Set task: Copy out the data below word for word, keeping every line as it stands.
++++ Supplied records
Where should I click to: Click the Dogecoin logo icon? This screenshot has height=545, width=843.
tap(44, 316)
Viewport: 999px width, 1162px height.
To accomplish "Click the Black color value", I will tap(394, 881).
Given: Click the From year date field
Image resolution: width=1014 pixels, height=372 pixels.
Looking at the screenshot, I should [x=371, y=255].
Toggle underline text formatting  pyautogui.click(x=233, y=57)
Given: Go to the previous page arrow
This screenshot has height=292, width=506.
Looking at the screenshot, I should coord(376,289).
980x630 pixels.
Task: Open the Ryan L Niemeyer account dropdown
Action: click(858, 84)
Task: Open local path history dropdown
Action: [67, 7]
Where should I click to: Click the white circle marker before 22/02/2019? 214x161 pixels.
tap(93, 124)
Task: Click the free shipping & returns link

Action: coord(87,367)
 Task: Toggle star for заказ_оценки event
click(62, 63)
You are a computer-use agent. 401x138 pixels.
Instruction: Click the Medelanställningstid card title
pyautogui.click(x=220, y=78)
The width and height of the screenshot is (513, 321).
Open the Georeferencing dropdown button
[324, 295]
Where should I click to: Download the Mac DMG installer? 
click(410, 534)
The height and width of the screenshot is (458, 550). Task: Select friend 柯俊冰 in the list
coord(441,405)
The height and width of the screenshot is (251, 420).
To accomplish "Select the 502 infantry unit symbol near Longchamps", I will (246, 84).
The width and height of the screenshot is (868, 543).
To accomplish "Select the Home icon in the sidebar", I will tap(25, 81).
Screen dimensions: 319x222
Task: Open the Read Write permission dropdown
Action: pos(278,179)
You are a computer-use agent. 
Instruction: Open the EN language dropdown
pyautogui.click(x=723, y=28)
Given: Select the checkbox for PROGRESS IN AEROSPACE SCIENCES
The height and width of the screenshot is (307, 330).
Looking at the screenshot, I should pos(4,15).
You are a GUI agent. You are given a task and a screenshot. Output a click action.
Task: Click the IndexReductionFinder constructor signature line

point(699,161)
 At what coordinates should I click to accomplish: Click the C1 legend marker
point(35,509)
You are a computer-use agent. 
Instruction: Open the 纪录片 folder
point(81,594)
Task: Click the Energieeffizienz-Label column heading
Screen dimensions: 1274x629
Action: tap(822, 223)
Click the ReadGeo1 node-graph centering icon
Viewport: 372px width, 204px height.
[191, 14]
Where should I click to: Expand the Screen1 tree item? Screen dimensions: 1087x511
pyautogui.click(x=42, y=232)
++++++++
Full solution:
Where should I click to: Click the Dogecoin logo icon? This screenshot has height=545, width=843.
tap(44, 316)
Viewport: 999px width, 1162px height.
To accomplish "Click the Black color value", I will tap(394, 881).
Given: Click the From year date field
Image resolution: width=1014 pixels, height=372 pixels.
Looking at the screenshot, I should [x=371, y=255].
Toggle underline text formatting  pyautogui.click(x=233, y=57)
Given: Go to the previous page arrow
This screenshot has height=292, width=506.
Looking at the screenshot, I should coord(376,289).
980x630 pixels.
Task: Open the Ryan L Niemeyer account dropdown
Action: click(858, 84)
Task: Open local path history dropdown
Action: [67, 7]
Where should I click to: Click the white circle marker before 22/02/2019? 214x161 pixels.
tap(93, 124)
Task: Click the free shipping & returns link

Action: coord(87,367)
 Task: Toggle star for заказ_оценки event
click(62, 63)
You are a computer-use agent. 401x138 pixels.
Instruction: Click the Medelanställningstid card title
pyautogui.click(x=220, y=78)
The width and height of the screenshot is (513, 321).
Open the Georeferencing dropdown button
[324, 295]
Where should I click to: Download the Mac DMG installer? 
click(410, 534)
The height and width of the screenshot is (458, 550). Task: Select friend 柯俊冰 in the list
coord(441,405)
The height and width of the screenshot is (251, 420).
To accomplish "Select the 502 infantry unit symbol near Longchamps", I will (246, 84).
The width and height of the screenshot is (868, 543).
To accomplish "Select the Home icon in the sidebar", I will tap(25, 81).
Screen dimensions: 319x222
Task: Open the Read Write permission dropdown
Action: pos(278,179)
You are a computer-use agent. 
Instruction: Open the EN language dropdown
pyautogui.click(x=723, y=28)
Given: Select the checkbox for PROGRESS IN AEROSPACE SCIENCES
The height and width of the screenshot is (307, 330).
Looking at the screenshot, I should pos(4,15).
You are a GUI agent. You are given a task and a screenshot. Output a click action.
Task: Click the IndexReductionFinder constructor signature line

point(699,161)
 At what coordinates should I click to accomplish: Click the C1 legend marker
point(35,509)
You are a computer-use agent. 
Instruction: Open the 纪录片 folder
point(81,594)
Task: Click the Energieeffizienz-Label column heading
Screen dimensions: 1274x629
Action: tap(822, 223)
Click the ReadGeo1 node-graph centering icon
Viewport: 372px width, 204px height.
[191, 14]
Where should I click to: Expand the Screen1 tree item? Screen dimensions: 1087x511
pyautogui.click(x=42, y=232)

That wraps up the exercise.